Drawbacks are things that make your hero more vulnerable. They are kryptonite, losing your iron pants, being exposed to (or denied) sunlight, turning into a big purple jerk whenever someone stiffs you on a tip, etc. In M&M 2e, they provide you with bonus power points based on how severe they are.
Complications are more story driven. They are when your gun jams, when the car thieves escape, your grandma wanders into the vampire's den, when Dr. Hideous (the guy who killed your dog) shows up, and also when he uses his anti-duper ray on Super Duper Guy; stealing his powers. They are far more frequent because they are so varied. They reward the players for going along with plot twists and general GM jerktitiude.

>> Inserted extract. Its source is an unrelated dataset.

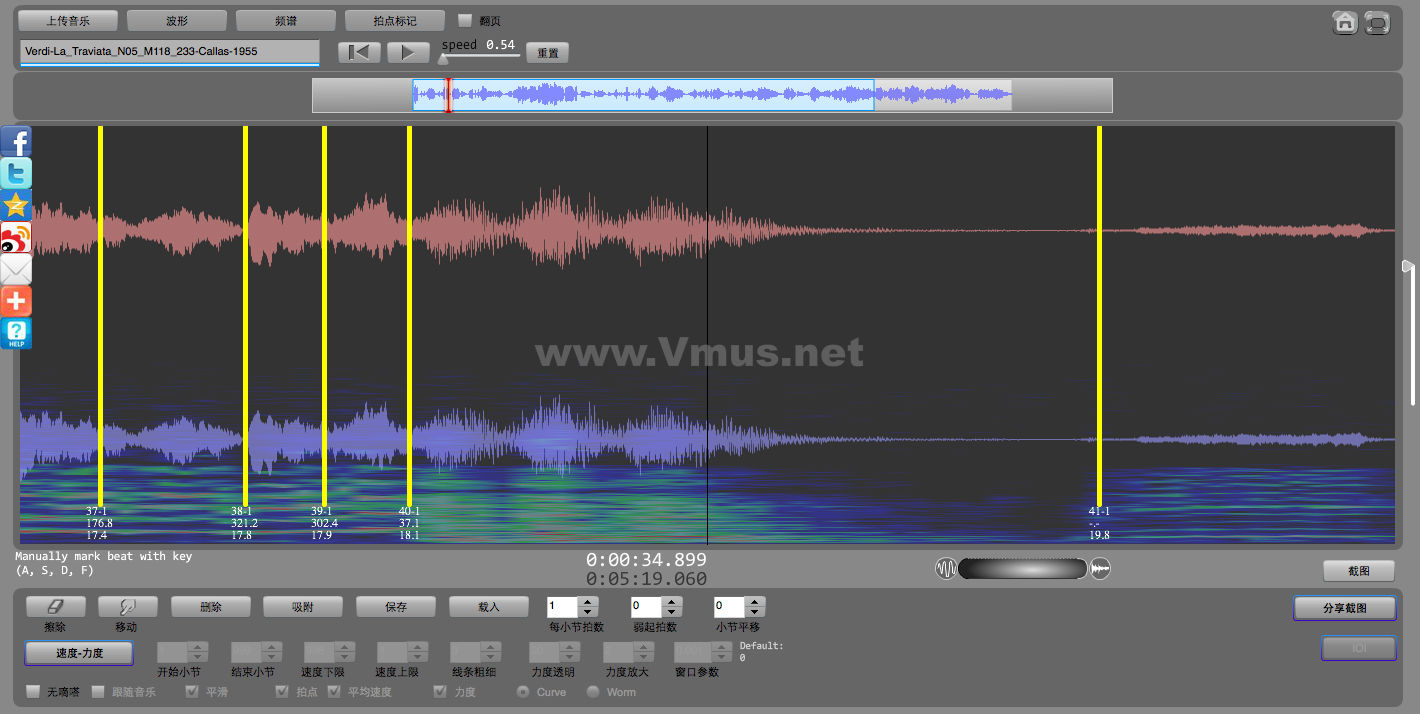The width and height of the screenshot is (1420, 714).
Task: Click the speed slider track
Action: point(480,56)
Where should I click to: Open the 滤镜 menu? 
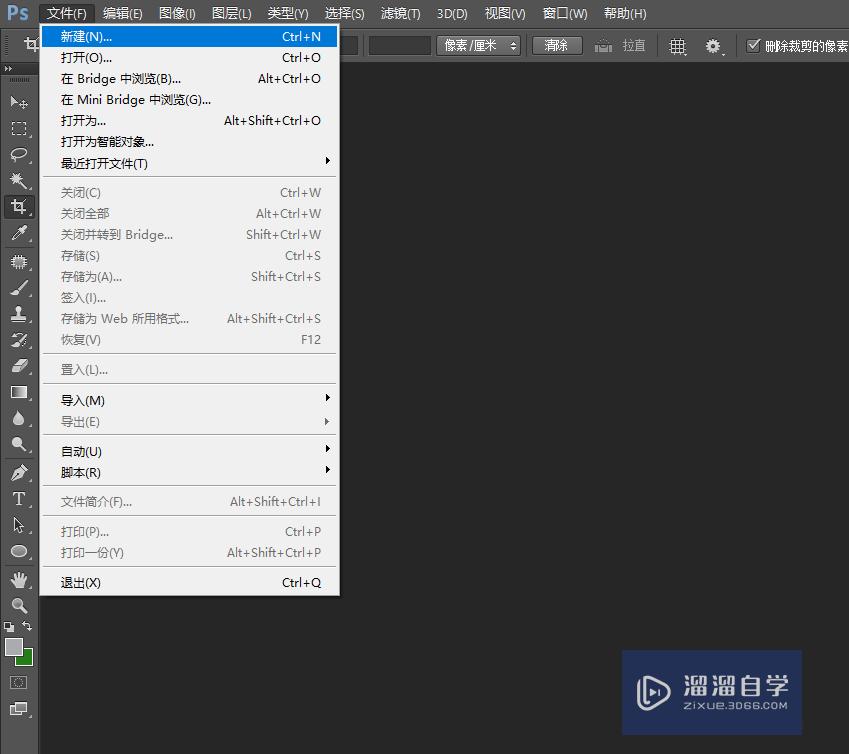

Complications grant hero points when your anger management classes fail and whenever the villain uses a hero point. They do not stack with drawbacks, except for in confusing ways. Meaning, if the gm so decides, when your only weakness is fire and a villain packing a flame-thrower shows up, you may or may not gain a hero point. This is because you already gained power points from taking the drawback. But you better believe you still get hurt very badly from that fire.
In M&M 3e this is a canonical rule. Meaning there are no longer character drawbacks (which refund power points), only complications (which infinitely grant hero points). This was a genius move as drawbacks grant you maybe a few feats or a bonus to an attribute, then they're worthless. That weakness to refined sugar may allow you to jump 3 more feat and lift a few more pounds, but your character forever takes triple damage to tapioca pudding. However, a complication will forever grant you a hero point every time the Candy-Striper shows her......mug.
Using that same example, it would also grant you a hero point when your battle with Chron'Ugg the time displaced cave-man moves into the old abandoned candy factory and the somehow filled and functional vats of tapioca. Finally, you would also grant an additional hero point, when the catwalk you're on suddenly gives way due to it being old, rickety, abandoned and GM fiat.
Now, while character drawbacks are gone, power drawbacks (sometimes refered to as quirks) remain. A power drawback is a slight, well, quirk, that makes the power less effective. These are the polar opposite of feats and cost the same (granting a single power point). Power Drawbacks tend not to cause complications outside of implausible situations created by GM fiat.
tldr; Character drawbacks are gone, power drawbacks still exists. All characters must have a minimum of two complications, one must be a motivation.